Está tan sorprendida, tan llena de preguntas y curiosidades —«Dios mío, prima, cómo has podido pasar treinta y cinco años, ¿treinta y cinco, cierto?, sin venir a tu tierra, sin ver a tu familia», «¡Muchacha! Tendrás tanto que contar»— que no la deja responder a sus preguntas. En eso, no ha cambiado mucho. Desde chiquita hablaba como una lora, Lucindita la entusiasta, la invencionera, la juguetona. La prima con quien se llevó siempre mejor. Urania la recuerda, en su uniforme de gala, falda blanca y chaqueta azul marino, y en el de diario, rosado y azul: una gordita ágil, de cerquillO, con braces en los dientes y una sonrisa a flor de labios. Ahora es una señorona entrada en carnes, la piel de la cara muy tirante y sin rasgos de liftinv, que viste un sencillo vestido floreado. Su único adorno: dos largos pendientes dorados que centellean. De pronto, interrumpe sus cariños y preguntas a Urania, para acercarse al inválido, a quien besa en la frente.

—Qué linda sorpresa te dio tu hija, tío. No te esperabas que tu hijita resucitara y viniera a visitarte. Qué alegría, ¿cierto, tío Agustín.
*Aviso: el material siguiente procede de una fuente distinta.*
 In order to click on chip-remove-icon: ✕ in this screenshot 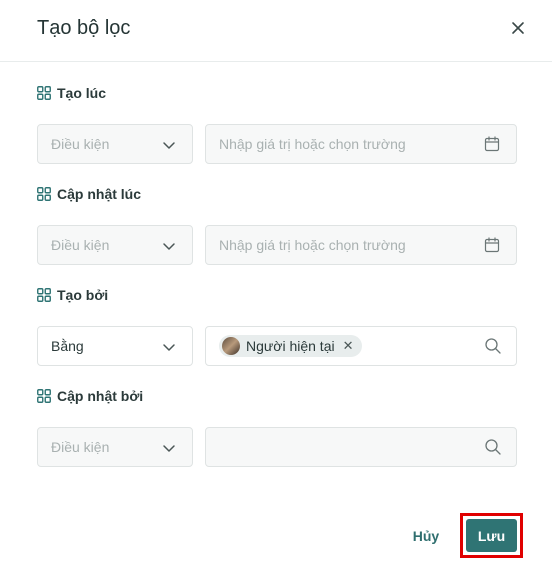, I will do `click(348, 346)`.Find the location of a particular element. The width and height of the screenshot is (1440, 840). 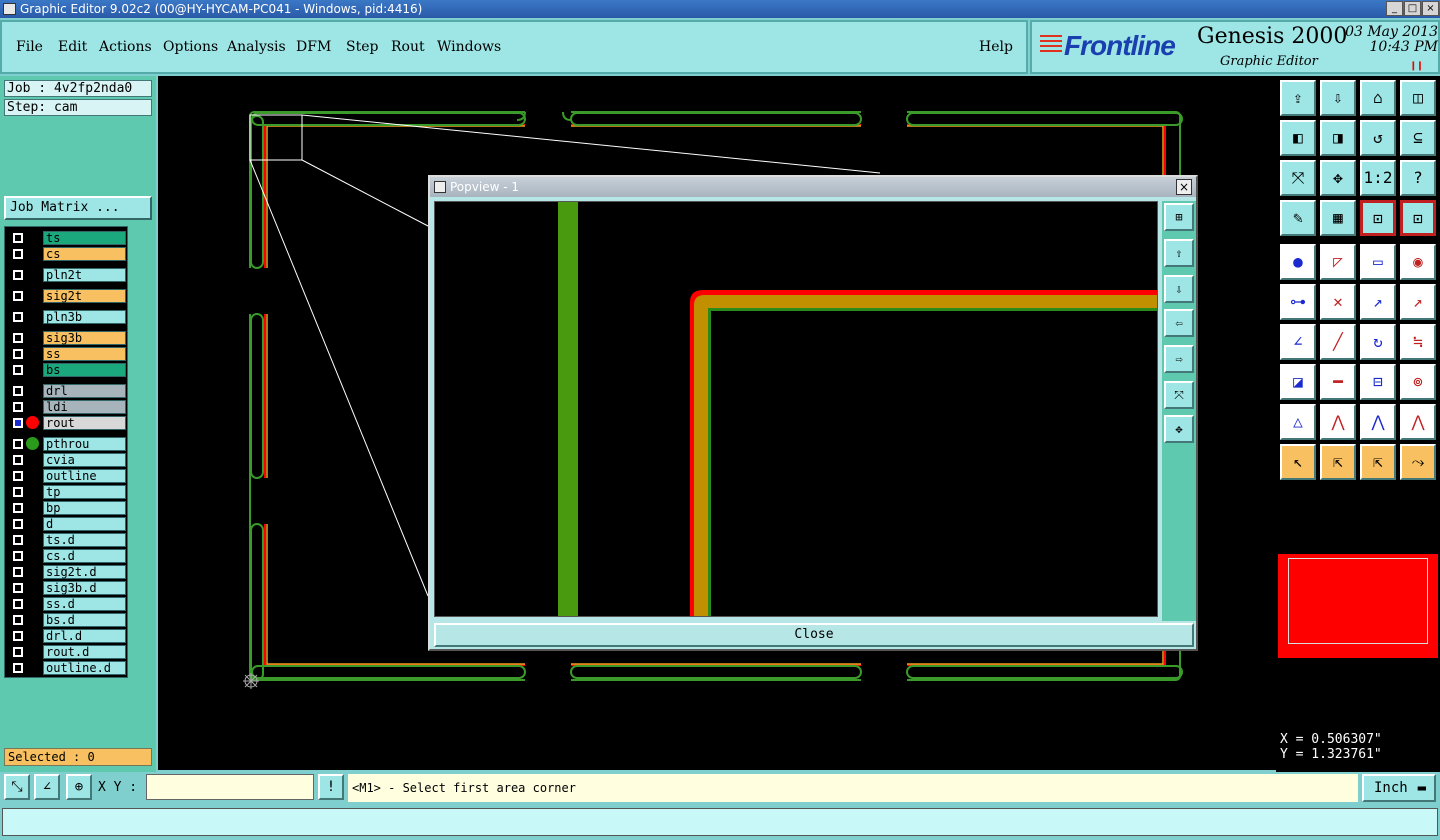

arrow-point-icon: ↗ is located at coordinates (1378, 302).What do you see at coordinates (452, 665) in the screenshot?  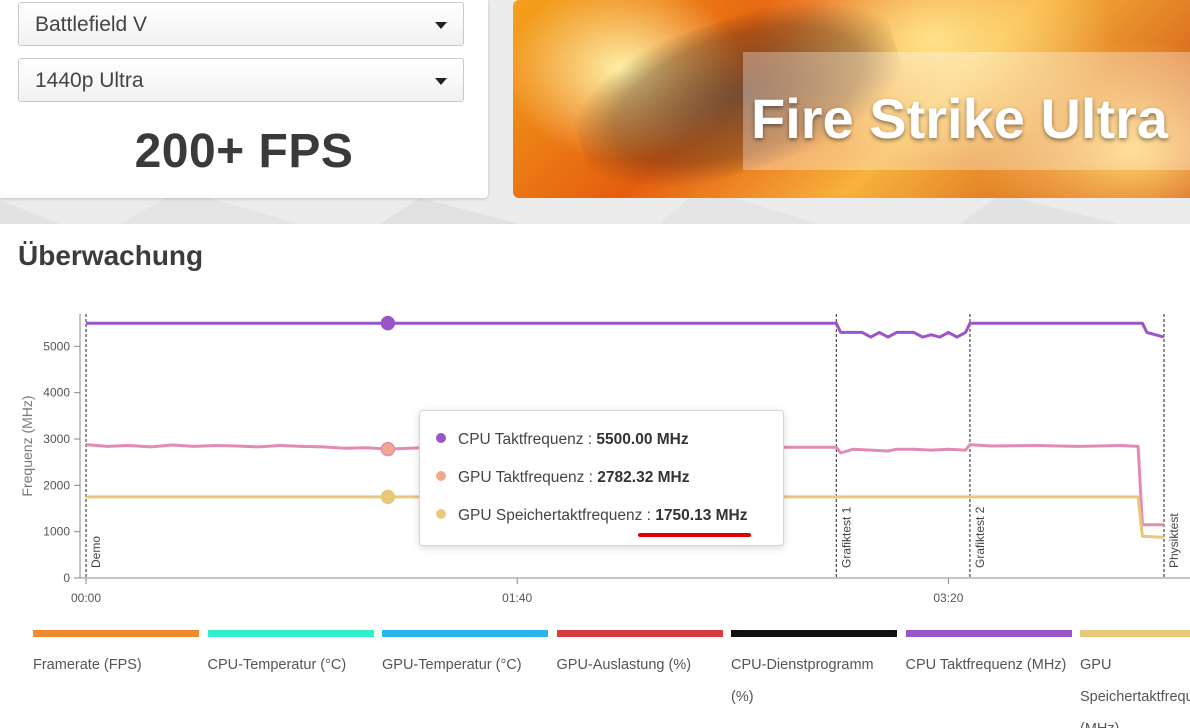 I see `legend-label: GPU-Temperatur (°C)` at bounding box center [452, 665]. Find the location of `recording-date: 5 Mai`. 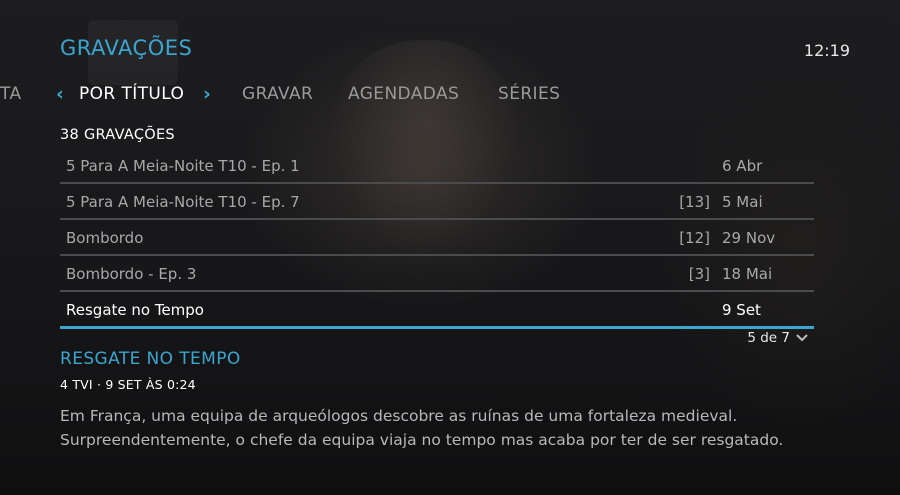

recording-date: 5 Mai is located at coordinates (742, 202).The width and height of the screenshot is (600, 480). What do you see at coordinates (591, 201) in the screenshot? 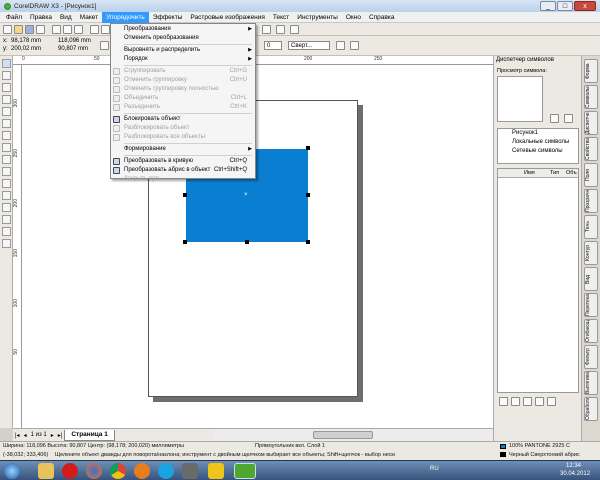
I see `docker-tab: Прозрачность` at bounding box center [591, 201].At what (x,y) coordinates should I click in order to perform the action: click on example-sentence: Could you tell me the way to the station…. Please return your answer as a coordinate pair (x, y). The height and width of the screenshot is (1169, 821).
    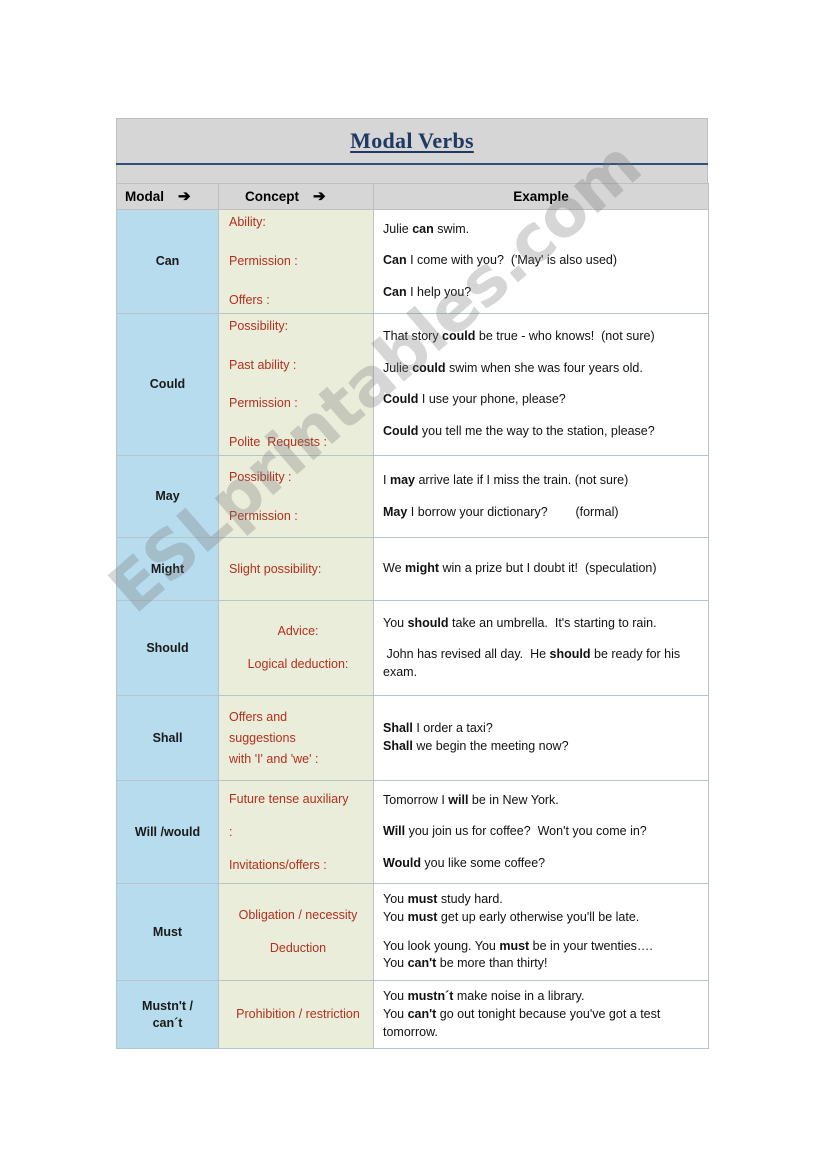
    Looking at the image, I should click on (519, 432).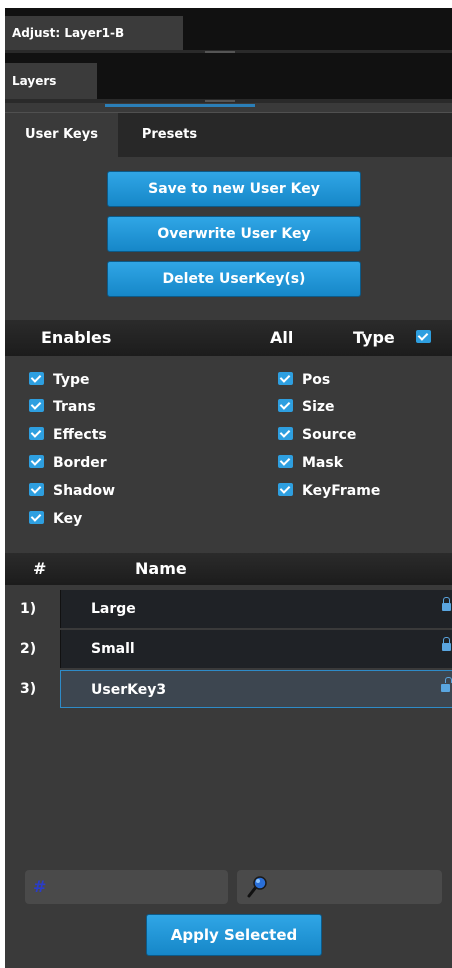  I want to click on apply-selected-label: Apply Selected, so click(234, 935).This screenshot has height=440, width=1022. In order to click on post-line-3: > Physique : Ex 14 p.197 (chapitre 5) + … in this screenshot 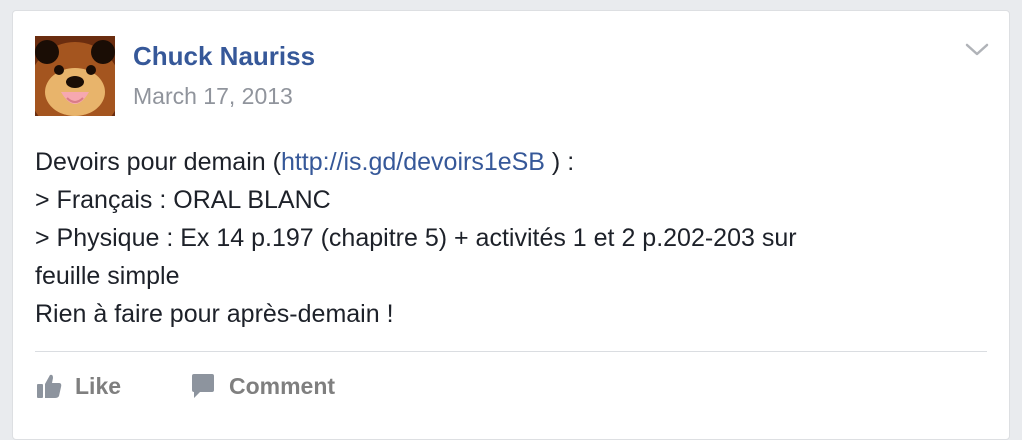, I will do `click(416, 238)`.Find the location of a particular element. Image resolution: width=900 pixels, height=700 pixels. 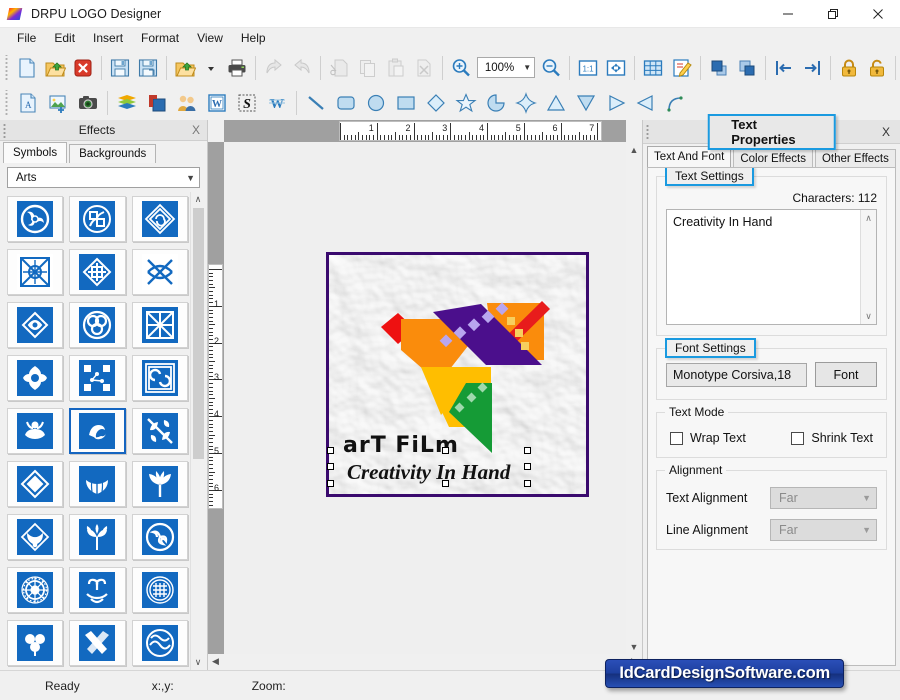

Vuelve a besarlo en la frente y con el mismo ímpetu se olvida de él. Va a sentarse junto a Urania, al borde de la cama. La toma del brazo, la contempla, la examina, vuelve a abrumarla de exclamaciones e interrogaciones:

—Cómo te conservas, muchacha. Somos del mismo año ¿no? y pareces diez años más joven. ¡No es justo! Será que no te casaste ni tuviste hijos. Nada arruina tanto como un marido y la prole. Qué silueta, qué tez. ¡Una jovencita, Urania!

Va reconociendo en la voz de su prima los matices, acentos, la música de aquella niña con la que tanto jugó en los patios del Santo Domingo, a la que tantas veces tuvo que explicar la geometría y la trigonometría.

—Una vida sin vernos, Lucindita, sin saber la una de la otra —exclama, por fin.

—Por tu culpa, ingrata —la sermonea su prima, con afecto, pero en sus ojos llamea ahora aquella pregunta, aquellas preguntas, que tíos y tías, primas y primos debieron hacerse tantas veces los primeros años, luego de la súbita partida de Uranita Cabral, a fines de mayo de 1961, hacia la remota localidad de Adrian, Michigan, a la Siena Heights University que tenían allí las Dominican Nuns que regentaban el Colegio Santo Domingo de Ciudad Trujillo—. Nunca lo entendí, Uranita. Tú y yo éramos tan amigas, tan unidas, además de parientes. ¿Qué pasó para que, de repente, no quisieras saber más de nosotros? Ni de tu papá, ni de tus tíos, ni de primas y primos. Ni siquiera de mí. Te escribí veinte o treinta cartas y tú ni una línea. Me pasé años mandándote postales, felicitaciones de cumpleaños. Lo mismo Manolita y mi mamá. ¿Qué te hicimos? ¿Por qué te enojaste así para que más nunca escribieras y te pasaras treinta y cinco años sin pisar tu tierra?